- _Fragmento del texto_
"""
Identidad del sacerdote y función del hábito eclesiástico

 

1.      Continuidad entre antes y después del Concilio en los criterios teológicos que inspiran las normas sobre la disciplina del clero

 

            El magisterio eclesiástico y las normas canónicas de disciplina cleri siempre trataron del hábito eclesiástico en un contexto teológico adecuado, que tiene como presupuesto fundamental el carácter sobrenatural (divino) de la vocación y la misión del presbítero en la Iglesia Católica. El hábito eclesiástico está prescrito en la Iglesia como “signo” exterior de una “cualidad” interior, de una capacidad de “servicio público” que no hay que concebir como prerrogativa humana del presbítero sino como idoneidad que deriva del “carácter” sobrenatural que el sacramento del Orden confiere para siempre al ministro sagrado. Con el hábito eclesiástico el presbítero “profesa” por tanto públicamente su dedicación plena y estable al servicio de Dios y de la comunidad de los hombres en medio de los cuales ejerce su ministerio: servicio que concierne ante todo a los creyentes, que forman el “cuerpo místico” de Cristo, pero se extiende necesariamente a todos los hombres indistintamente, ya que están destinados a formar parte de este según el designio eterno de Dios.
"""
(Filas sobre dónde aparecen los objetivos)
"""
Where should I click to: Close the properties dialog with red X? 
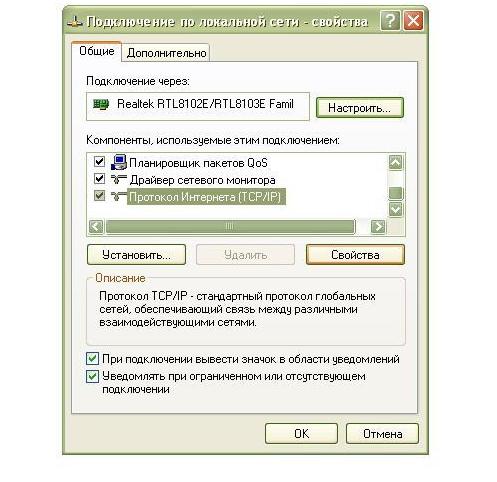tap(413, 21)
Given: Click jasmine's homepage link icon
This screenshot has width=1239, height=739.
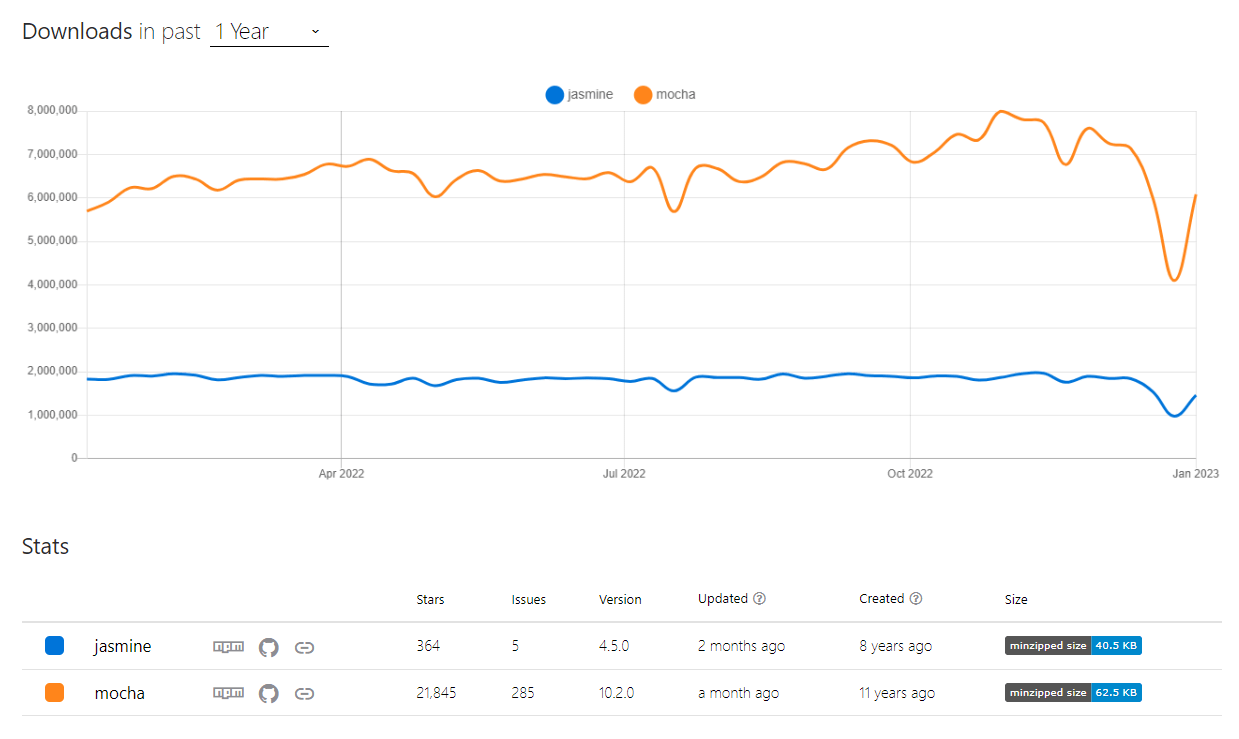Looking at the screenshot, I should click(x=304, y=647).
"""
- _Petición escrita_
Sigue el texto de arriba sobre el hábito eclesiástico a partir de su última frase.

- _Respuesta_
 

            Esta justificación, puramente teológica, de las normas relativas al hábito que el presbítero debe vestir coram populo, es decir en público —delante de la gente y por el bien espiritual de la gente— no se encuentra sólo en los documentos eclesiásticos de la época que precedió el Concilio ecuménico Vaticano II, sino también en los de la época conciliar. No olvidemos, al respecto, los actos de los Papas que convocaron y presidieron el Concilio y que después pusieron en práctica las disposiciones pastorales: bastaría con mencionar las normas severas que sobre el hábito eclesiástico promulgó el beato Juan XXIII para el clero diocesano durante el Sínodo romano del año 1961; las claras directivas teológico-pastorales contenidas en el decreto conciliar Presbyterorum Ordinis sobre la vida y el ministerio de los presbíteros, aprobado por el Concilio y promulgado por Pablo VI[1]; las normas disciplinarias contenidas en el nuevo Codex iuris canonici, que promulgó el beato Juan Pablo II (que pronto va a ser canonizado), que él mismo recordó insistentemente en los años de su pontificado, tanto en los discursos dirigidos al clero como en las disposiciones disciplinarias relativas al personal de los dicasterios pontificios.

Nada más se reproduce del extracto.